# Find a sequence $\{a_n\}$ such that both $\sum {a_n}$ and $\sum{\frac{1}{n^2 a_n}}$ converge.

Find a sequence $$\{a_n\}$$ such that both $$\sum_1^\infty {a_n}$$ and $$\sum_1^\infty {\frac{1}{n^2 a_n}}$$ converge. If no such sequence exists, prove that.

Actually the question was for $$\sum_1^\infty {n{a_n}}$$ and $$\sum_1^\infty {\frac{1}{n^2 a_n}}$$. For this problem; If we suppose that both are convergent, then their multiply $$\sum_1^\infty 1/n$$ must be convergent and this is a contradiction.
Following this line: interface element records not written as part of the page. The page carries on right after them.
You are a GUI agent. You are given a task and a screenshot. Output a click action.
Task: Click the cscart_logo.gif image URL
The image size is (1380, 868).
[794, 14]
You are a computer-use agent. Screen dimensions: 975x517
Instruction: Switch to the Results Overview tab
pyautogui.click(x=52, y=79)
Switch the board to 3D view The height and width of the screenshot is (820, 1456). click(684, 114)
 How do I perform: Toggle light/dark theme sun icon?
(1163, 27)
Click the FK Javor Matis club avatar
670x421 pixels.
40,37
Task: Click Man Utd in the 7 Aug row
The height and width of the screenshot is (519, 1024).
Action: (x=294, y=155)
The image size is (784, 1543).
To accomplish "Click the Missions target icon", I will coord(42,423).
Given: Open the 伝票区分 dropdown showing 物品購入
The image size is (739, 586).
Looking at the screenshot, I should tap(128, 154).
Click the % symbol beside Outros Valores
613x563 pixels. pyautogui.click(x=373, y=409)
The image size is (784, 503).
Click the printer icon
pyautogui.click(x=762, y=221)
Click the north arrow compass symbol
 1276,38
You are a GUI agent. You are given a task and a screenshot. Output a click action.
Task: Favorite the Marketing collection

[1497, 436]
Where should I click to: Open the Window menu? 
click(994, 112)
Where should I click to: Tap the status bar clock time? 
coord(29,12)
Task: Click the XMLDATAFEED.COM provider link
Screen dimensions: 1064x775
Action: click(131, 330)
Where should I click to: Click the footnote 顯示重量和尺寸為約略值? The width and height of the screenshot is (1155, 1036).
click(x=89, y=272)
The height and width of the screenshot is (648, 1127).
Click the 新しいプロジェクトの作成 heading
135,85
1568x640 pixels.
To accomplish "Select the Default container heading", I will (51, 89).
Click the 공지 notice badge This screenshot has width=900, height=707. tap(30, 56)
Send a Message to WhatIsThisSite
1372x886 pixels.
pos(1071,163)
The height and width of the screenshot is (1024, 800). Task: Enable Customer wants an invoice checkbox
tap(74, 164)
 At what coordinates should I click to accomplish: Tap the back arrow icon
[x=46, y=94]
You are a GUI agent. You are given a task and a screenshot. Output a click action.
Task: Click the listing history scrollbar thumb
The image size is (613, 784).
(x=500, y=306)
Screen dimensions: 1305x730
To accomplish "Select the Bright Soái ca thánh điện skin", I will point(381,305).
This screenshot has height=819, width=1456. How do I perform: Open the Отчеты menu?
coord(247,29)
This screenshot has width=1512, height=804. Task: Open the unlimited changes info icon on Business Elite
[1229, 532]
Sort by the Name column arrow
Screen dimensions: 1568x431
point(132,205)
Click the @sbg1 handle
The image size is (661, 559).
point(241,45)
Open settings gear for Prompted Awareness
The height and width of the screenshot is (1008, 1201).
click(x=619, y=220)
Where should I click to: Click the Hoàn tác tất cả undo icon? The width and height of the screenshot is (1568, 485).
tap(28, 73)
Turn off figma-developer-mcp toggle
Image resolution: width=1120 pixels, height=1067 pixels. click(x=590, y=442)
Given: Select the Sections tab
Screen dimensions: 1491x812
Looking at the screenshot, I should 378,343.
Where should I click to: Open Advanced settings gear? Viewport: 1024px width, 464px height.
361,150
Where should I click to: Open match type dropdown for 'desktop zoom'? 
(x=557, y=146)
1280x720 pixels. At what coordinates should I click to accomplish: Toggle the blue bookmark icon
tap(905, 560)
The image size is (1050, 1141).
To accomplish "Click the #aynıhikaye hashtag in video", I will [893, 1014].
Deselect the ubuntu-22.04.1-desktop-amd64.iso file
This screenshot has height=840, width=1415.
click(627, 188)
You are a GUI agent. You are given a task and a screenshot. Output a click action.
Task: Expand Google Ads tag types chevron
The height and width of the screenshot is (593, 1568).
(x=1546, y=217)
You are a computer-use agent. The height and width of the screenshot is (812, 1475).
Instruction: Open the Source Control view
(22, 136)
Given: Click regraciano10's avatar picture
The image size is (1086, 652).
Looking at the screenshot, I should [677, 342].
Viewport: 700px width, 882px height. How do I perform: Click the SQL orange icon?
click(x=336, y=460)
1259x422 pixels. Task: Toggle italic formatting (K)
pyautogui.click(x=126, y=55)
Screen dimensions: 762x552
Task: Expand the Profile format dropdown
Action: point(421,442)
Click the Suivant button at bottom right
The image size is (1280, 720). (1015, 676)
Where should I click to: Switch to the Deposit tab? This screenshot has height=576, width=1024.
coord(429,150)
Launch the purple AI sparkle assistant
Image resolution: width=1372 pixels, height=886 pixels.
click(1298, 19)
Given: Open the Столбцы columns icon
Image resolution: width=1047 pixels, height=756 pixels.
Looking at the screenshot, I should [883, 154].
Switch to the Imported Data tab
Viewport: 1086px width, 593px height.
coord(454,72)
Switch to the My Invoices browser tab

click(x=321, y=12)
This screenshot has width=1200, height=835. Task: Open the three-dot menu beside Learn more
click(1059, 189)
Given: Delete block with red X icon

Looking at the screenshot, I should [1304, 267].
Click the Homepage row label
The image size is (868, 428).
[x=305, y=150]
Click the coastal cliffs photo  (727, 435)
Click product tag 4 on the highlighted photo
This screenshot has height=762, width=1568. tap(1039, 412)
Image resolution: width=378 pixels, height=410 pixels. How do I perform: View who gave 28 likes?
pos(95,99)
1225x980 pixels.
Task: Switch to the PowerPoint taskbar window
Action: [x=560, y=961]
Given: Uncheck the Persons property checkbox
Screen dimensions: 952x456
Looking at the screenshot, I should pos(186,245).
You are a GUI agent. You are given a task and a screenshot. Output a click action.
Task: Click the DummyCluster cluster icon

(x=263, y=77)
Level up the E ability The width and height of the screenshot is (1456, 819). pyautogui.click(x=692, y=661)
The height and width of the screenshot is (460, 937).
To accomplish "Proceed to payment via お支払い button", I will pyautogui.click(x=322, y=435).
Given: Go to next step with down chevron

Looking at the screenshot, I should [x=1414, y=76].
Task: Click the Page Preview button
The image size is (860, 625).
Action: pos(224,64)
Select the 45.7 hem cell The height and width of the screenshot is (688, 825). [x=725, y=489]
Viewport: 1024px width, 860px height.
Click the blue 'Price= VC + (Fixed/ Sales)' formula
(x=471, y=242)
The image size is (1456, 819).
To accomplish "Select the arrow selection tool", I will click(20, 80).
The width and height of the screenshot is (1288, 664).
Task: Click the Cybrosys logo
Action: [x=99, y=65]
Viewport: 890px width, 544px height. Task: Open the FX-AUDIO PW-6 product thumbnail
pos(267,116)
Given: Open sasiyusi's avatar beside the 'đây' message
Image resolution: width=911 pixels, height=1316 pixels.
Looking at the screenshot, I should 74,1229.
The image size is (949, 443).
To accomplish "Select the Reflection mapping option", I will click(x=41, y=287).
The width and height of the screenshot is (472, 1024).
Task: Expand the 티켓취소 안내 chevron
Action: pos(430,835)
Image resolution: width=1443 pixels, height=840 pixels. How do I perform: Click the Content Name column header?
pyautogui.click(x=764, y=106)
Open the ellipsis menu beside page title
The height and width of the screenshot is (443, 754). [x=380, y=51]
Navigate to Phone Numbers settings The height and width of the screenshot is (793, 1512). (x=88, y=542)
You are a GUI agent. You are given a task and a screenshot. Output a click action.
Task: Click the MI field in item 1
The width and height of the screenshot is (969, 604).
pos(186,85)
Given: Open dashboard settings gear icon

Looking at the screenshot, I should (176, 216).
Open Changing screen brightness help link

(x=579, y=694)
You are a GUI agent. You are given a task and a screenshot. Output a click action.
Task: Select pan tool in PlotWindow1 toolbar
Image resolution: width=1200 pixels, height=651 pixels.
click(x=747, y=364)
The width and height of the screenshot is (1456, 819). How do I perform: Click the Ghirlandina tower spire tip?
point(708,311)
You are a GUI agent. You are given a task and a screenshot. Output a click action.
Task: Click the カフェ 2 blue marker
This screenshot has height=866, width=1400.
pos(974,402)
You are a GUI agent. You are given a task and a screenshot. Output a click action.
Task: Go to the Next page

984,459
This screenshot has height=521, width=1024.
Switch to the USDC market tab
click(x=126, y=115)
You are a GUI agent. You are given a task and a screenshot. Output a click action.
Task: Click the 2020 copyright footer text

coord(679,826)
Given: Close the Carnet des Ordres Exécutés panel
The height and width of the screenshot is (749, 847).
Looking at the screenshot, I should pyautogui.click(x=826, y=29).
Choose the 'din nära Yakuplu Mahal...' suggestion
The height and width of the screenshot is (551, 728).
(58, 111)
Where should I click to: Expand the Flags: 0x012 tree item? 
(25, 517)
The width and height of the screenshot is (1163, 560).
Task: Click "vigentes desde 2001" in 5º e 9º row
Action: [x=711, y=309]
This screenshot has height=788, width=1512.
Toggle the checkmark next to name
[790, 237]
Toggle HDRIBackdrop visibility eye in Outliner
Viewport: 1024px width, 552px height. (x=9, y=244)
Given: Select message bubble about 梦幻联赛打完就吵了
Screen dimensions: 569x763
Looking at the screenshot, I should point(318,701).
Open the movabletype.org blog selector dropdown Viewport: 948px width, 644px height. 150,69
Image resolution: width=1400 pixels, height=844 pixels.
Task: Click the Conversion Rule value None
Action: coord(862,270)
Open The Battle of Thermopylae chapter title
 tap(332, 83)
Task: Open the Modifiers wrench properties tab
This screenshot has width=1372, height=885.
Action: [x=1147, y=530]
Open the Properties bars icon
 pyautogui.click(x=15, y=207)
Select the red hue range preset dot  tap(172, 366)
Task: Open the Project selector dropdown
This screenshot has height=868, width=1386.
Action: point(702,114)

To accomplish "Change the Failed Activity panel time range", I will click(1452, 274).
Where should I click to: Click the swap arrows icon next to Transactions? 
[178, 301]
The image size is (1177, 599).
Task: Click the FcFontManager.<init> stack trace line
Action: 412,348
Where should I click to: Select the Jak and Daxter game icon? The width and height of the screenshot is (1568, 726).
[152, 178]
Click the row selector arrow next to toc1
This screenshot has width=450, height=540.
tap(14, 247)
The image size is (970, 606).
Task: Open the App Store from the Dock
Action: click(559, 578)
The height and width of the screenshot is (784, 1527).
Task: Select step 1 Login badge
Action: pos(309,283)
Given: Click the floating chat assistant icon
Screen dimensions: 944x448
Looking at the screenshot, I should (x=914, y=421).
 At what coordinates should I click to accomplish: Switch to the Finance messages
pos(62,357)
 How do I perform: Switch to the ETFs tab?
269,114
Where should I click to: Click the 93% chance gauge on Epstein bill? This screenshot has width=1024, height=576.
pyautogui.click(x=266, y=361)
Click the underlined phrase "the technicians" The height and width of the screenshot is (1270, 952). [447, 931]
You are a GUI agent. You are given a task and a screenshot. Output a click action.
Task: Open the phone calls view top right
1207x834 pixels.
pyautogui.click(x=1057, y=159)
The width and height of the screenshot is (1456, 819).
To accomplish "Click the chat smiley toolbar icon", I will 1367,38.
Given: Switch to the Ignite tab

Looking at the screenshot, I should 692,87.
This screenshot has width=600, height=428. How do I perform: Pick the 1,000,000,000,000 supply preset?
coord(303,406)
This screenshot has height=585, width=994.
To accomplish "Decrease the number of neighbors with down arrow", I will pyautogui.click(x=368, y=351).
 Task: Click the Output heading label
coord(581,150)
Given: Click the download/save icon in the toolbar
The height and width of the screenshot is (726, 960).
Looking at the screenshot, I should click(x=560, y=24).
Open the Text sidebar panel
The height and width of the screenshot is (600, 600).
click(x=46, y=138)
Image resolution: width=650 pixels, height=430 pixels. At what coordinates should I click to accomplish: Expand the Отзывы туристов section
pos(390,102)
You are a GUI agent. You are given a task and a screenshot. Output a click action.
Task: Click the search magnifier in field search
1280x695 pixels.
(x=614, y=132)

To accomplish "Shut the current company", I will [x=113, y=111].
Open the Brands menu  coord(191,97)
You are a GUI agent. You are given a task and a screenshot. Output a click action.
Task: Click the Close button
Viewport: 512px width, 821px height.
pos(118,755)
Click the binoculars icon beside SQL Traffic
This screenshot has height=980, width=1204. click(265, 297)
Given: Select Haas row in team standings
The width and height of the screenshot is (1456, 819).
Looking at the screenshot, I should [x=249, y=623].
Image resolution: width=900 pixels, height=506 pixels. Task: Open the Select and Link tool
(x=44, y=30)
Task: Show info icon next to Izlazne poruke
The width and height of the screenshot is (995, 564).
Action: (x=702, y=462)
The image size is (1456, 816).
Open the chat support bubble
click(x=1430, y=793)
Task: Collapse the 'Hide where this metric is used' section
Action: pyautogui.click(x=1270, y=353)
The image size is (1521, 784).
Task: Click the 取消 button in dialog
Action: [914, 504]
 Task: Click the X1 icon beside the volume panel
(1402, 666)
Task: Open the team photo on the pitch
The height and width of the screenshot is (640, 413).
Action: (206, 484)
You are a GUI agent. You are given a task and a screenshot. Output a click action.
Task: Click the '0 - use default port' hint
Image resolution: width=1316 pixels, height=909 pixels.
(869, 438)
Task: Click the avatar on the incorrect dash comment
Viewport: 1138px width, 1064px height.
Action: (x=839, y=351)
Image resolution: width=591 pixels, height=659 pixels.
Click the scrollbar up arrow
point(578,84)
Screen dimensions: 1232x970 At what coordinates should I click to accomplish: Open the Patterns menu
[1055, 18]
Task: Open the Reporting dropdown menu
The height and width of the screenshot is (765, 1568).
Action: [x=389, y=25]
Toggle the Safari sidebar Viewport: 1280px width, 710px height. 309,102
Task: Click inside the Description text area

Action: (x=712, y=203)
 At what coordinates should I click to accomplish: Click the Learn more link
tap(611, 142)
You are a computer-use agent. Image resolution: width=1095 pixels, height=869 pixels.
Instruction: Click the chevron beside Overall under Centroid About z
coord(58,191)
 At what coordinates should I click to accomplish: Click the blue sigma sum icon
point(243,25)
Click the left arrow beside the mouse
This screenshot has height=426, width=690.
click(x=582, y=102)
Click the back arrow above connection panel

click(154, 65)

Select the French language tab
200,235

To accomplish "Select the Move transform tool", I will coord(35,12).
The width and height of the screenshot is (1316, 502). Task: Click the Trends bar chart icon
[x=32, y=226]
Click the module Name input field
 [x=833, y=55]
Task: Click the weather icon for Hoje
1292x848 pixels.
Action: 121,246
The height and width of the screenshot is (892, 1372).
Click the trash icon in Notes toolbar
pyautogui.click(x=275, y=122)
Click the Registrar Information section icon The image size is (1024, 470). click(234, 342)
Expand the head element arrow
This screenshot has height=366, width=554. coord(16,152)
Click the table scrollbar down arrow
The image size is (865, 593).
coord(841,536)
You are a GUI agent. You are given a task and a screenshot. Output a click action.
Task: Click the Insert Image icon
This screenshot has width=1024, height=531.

But for $$\sum_1^\infty {a_n}$$ and $$\sum_1^\infty {\frac{1}{n^2 a_n}}$$, if we multiply we get $$\sum_1^\infty 1/n^2$$ which is convergent. I tried to find a sequence such that both the series converge but I couldn't find any but also I couldn't prove that there is no such sequence exists.

Edit. $$a_n >0$$

• I think that $a_n>0$ should be a condition to make the question really interesting Commented Jan 7, 2019 at 21:08
• @ajotatxe yes. The book I found the first question, said at the first of the series chapter, that for all questions, consider $a_n>0$ and I forgot to mention that. Commented Jan 7, 2019 at 21:23
• With the condition $a_n > 0$ it is a duplicate of math.stackexchange.com/q/1933001/42969. Commented Jan 7, 2019 at 21:31
• If $a_n>0$, by Cauchy-Schwarz $$\sum_{n=1}^{N}a_n\sum_{n=1}^{N}\frac{1}{n^2 a_n}\geq H_N^2\geq \log^2(N).$$ Commented Jan 7, 2019 at 21:34

$$a_n=(-1)^n(1/n)$$
The above answer shows that if the $$a_n$$s are allowed to change sign, then the sum may converge. However, if the $$a_n$$s are all positive, then by the Cauchy-Schwarz inequality,
\begin{align*} \sum_{n=1}^k\frac{1}{n}&=\sum_{n= 1}^k\frac{\sqrt{a_n}}{\sqrt{n^2a_n}}\\ &\leq \left(\sum_{n =1}^ka_n\right)^{1/2}\left(\sum_{n= 1}^k\frac{1}{n^2a_n}\right)^{1/2} \end{align*}
Since $$\sum_{n=1}^k\frac{1}{n}\to\infty$$ as $$k\to\infty$$, one of $$\sum a_n$$ and $$\sum \frac{1}{n^2a_n}$$ must diverge.
The answer is yes, an example is $$a_n = \frac{(-1)^n}{n}$$ However, there is no such a sequence with positive terms. Indeed, if you suppsose that both $$\sum a_n$$ and $$\sum\frac{1}{n^2a_n}$$ are convergent and with positive terms, then you have by the AM-GM inequality $$\sum \frac{1}{n}=\sum \sqrt{a_n \cdot \frac{1}{n^2a_n}} \le \sum \frac{1}{2} \left(a_n + \frac{1}{n^2a_n} \right) < +\infty$$ which implies that the harmonic series is convergent: a contradiction.